Led by Dana Walsh, the USDA Forest Service is planting a portion of the 8,000 acre King Fire burn scar with “clusters,” groupings of five or six trees, more spread out than they would be if trees were planted evenly across a landscape.
In addition to climate change, California’s wildfires are growing in intensity due to decades of fire suppression which has left forests with an abundance of flammable foliage and undergrowth. However, replanting trees in burned areas with clumped or mosaic-like patterns leaves more space between growth to slow fire progression and reduces competition between trees for faster reforestation.
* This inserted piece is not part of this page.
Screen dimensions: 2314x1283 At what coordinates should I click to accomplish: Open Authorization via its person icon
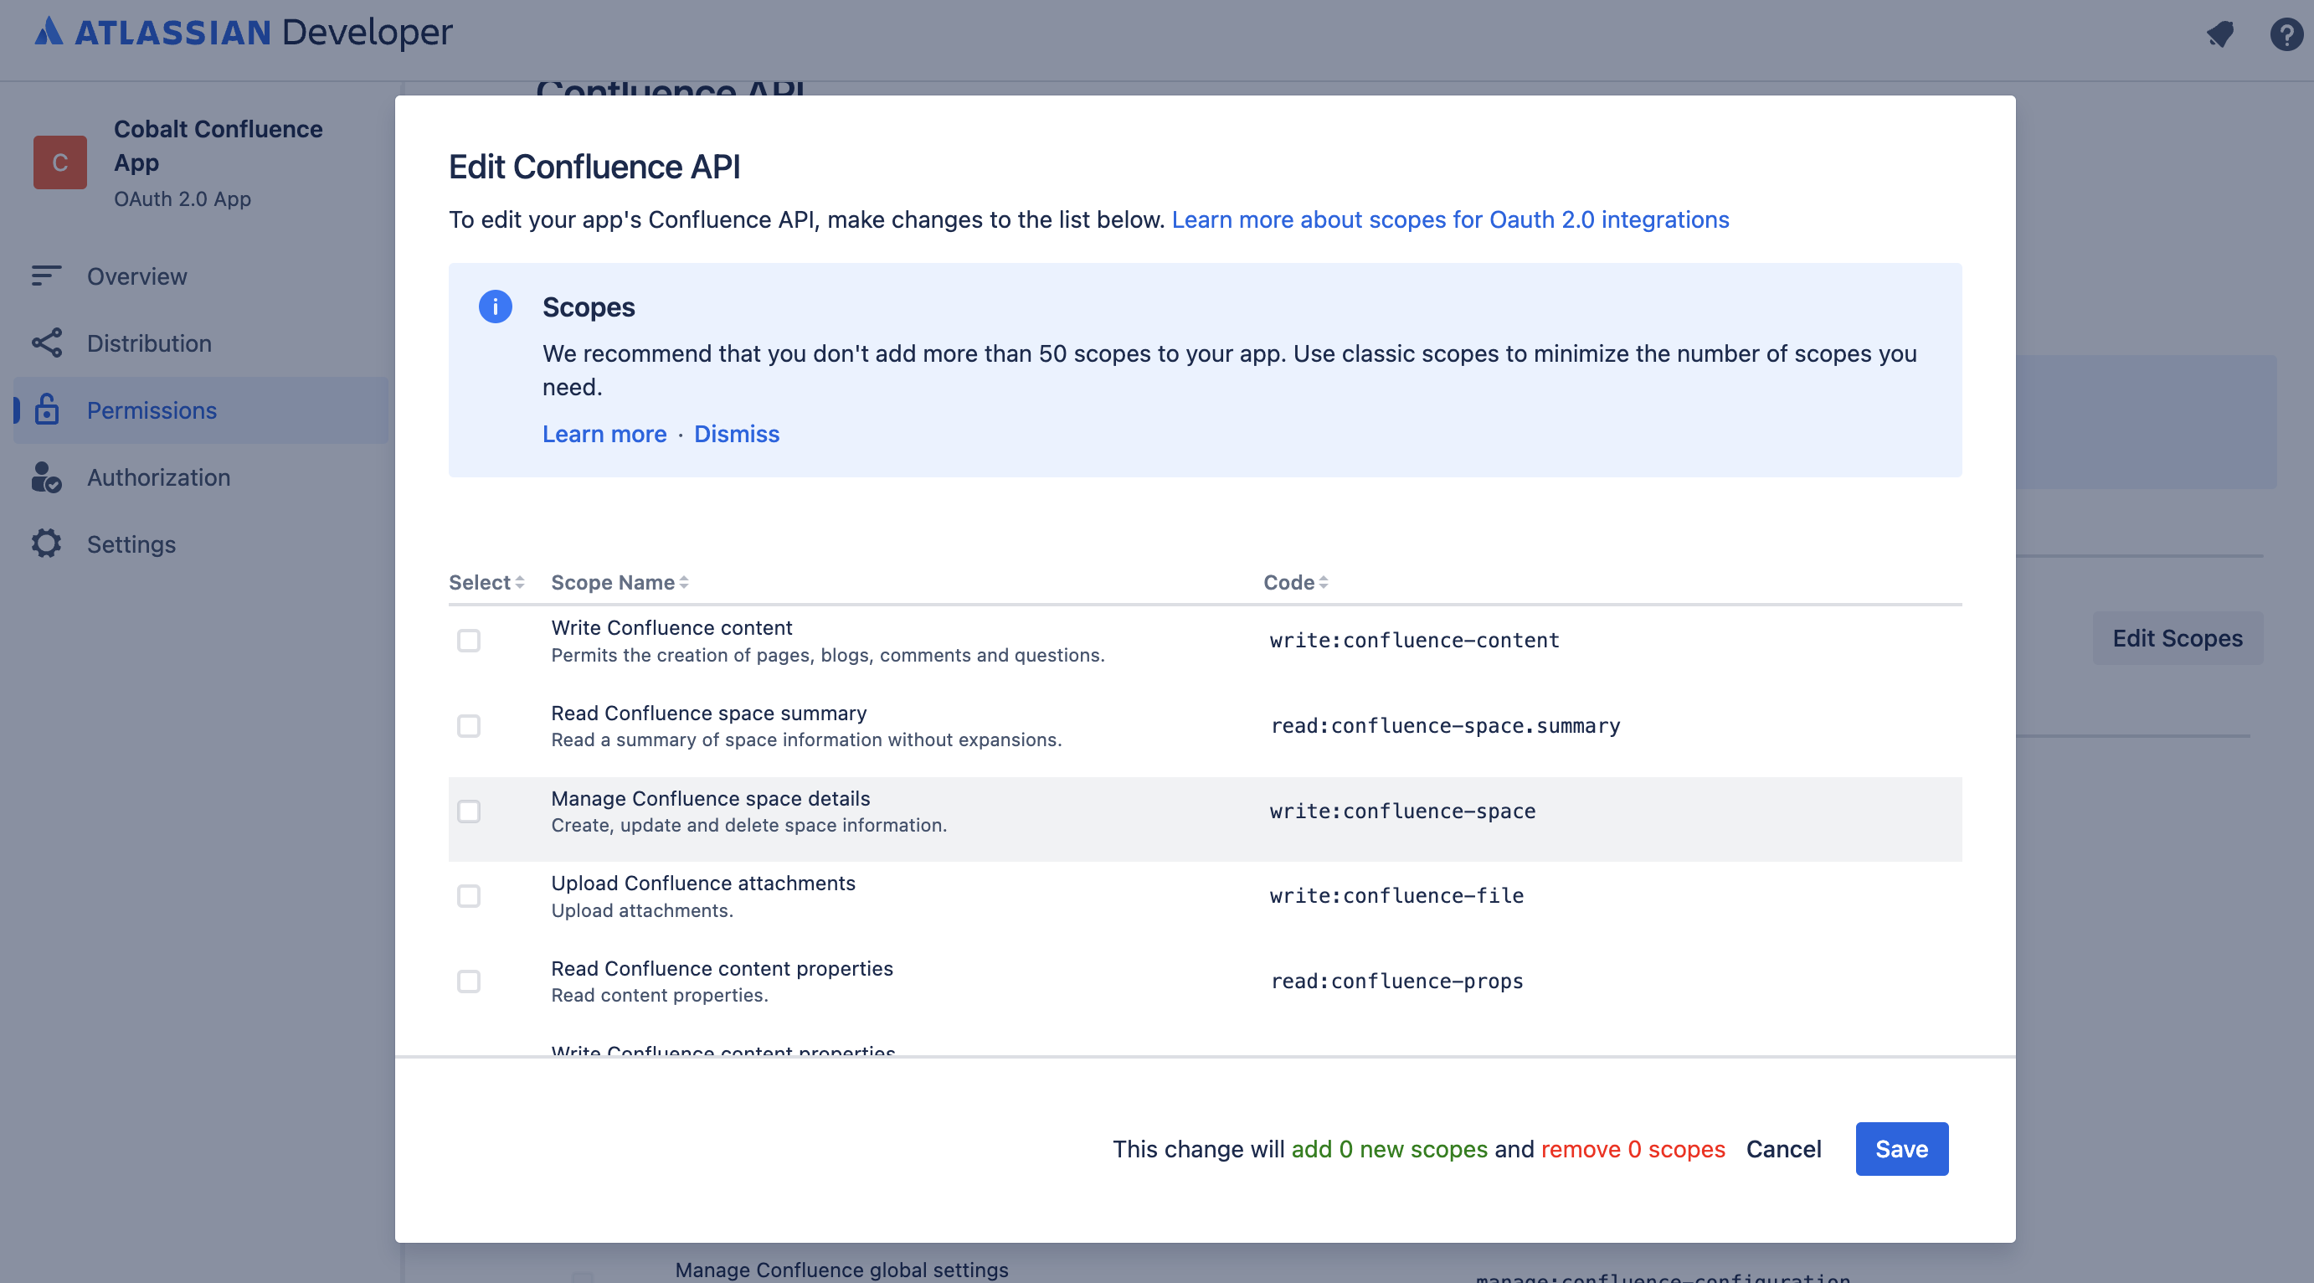click(x=46, y=477)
There is also evidence that these planting patterns help trees better use underground water resources and become more drought resistant.
Looking at forests that have burned and then regenerated independently, the trees are found in groupings, rather than straight lines like in manually reforested areas.
California has designated $2 billion in wildfire mitigation funding, including $100 million for forest health projects like this. Facing climate change means coming up with new solutions and even revamping old ones. We all know that reforestation is good for the planet, but it turns out that how we reforest could also be key to creating ecosystems that most closely match natural environmental patterns and resist wildfire as much as possible.